The process of aging has strong ties to many cultures across the world. Different cultures have different attitudes and practices around aging and death, and these cultural perspectives can have a huge effect on our experience of getting older. Here’s what we can learn from other cultures, both past and present, about embracing the aging process.
Native American Elders Passing Down Knowledge
Native American cultures traditionally accept death as a fact of life. There are over 500 Native American nations, and each has its own traditions and attitudes toward aging and elderly care, but nevertheless all those communities share a common trait in respecting elders for their wisdom and life experiences. Within Native American families, it’s common for the elders to be expected to pass down their learnings and experiences to younger members of the family to maintain their cultural roots.
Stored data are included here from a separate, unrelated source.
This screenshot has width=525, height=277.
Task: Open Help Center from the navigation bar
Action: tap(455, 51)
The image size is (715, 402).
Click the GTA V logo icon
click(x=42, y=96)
Filial Piety In Korea and China
Confucius wrote in Analects. “A superior man is devoted to the fundamental. When the root is firmly established, the moral law will grow. Filial piety and brotherly respect are the root of humanity
Much of the Korean regard for aging is rooted in the Confucian principle of filial piety, a fundamental value dictating that one must respect one’s parents. Younger members of the family have a duty to care for the aging members of the family. And even outside the family unit, Koreans are socialized to respect and show deference to older individuals as well as authority figures. It’s also customary in Korea to have a big celebration to mark an individual’s 60th and 70th birthdays. The hwan-gap, or 60th birthday, is a joyous time when children celebrate their parents’ passage into old age. The age is thought to be reason for celebration in part because many of their ancestors would not have survived past the age of 60 without the advances of modern medicine. A similar large family celebration is held for the 70th birthday, known as kohCui (“old and rare”).
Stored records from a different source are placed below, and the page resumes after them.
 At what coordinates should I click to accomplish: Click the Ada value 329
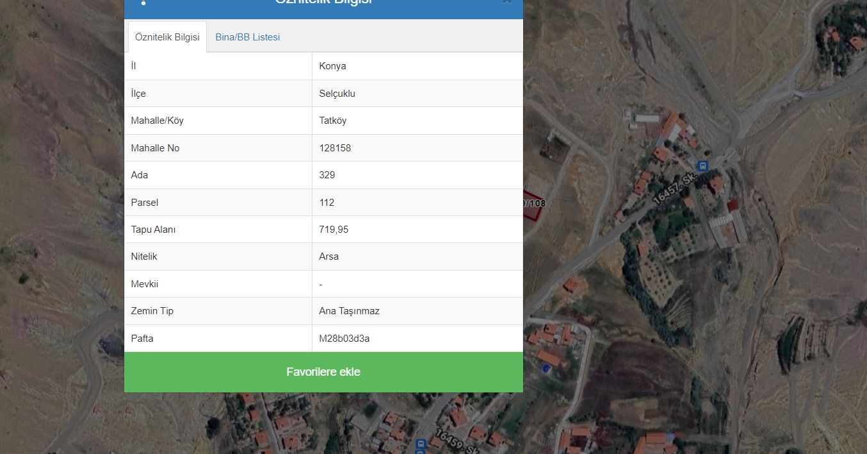point(327,175)
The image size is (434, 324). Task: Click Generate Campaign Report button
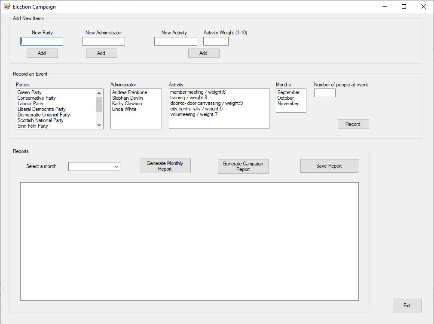pyautogui.click(x=243, y=166)
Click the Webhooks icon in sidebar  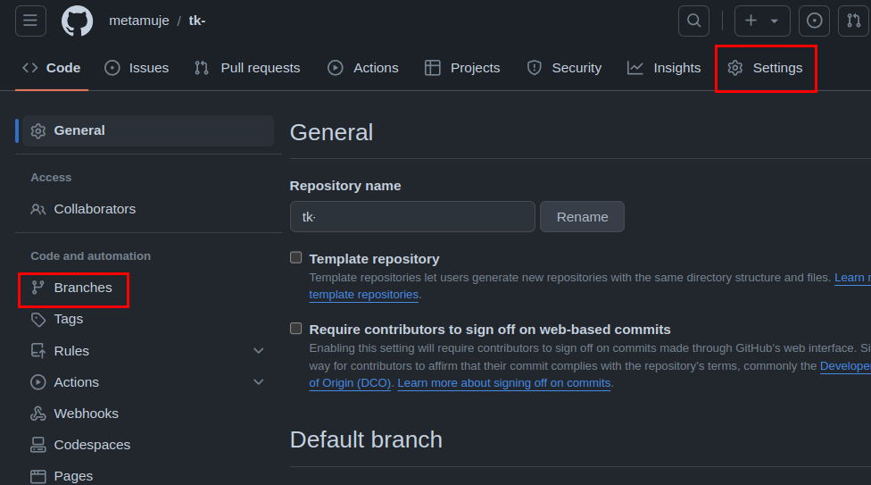[x=38, y=414]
Chinese families traditionally view filial piety and respect for one’s elders as the highest virtue. Although westernization has lessened the power of these values in some cities and communities, adult children are still generally expected to care for their parents in their old age. However, this tradition is beginning to break down in China, due to the country’s one-child policy, rising life expectancy and an aging population.
Head Of Indian Families
Many Indians live in joint family units, with the elders acting as the head of the household. The elders are supported by the younger members of the family and they in turn play a key role in raising their grandchildren. Advice is always sought from them on a range of issues ranging from religious and cultural, family relations, finances, and often have final say. However there still lies a stigma amongst Indians where disrespecting your elders or sending your elderly parent to an old folk’s home is viewed as a cardinal sin.
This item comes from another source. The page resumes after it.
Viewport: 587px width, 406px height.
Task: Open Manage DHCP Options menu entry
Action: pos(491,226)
Celebrating Life In Death In Africa
In African culture, death is seen as part of the “natural rhythm of life,” which lessens the cultural fear around aging. African funerals tend to be life-affirming and to have a celebratory air intermingled with the sorrow.
Ancient Rome: Wise Elders
Though the average life expectancy in ancient Rome was around 25, some individuals did live into their 70s, and they were generally respected for their wisdom.
The Romans made use of their elderly and had faith in their wisdom and experience, although those same older individuals had to earn that high status of respect by living a virtuous life and were expected to act with moderation and dignity at all times. The old had to be an example to the young, as it was thought that he young learned by example, which was ingrained in Roman society.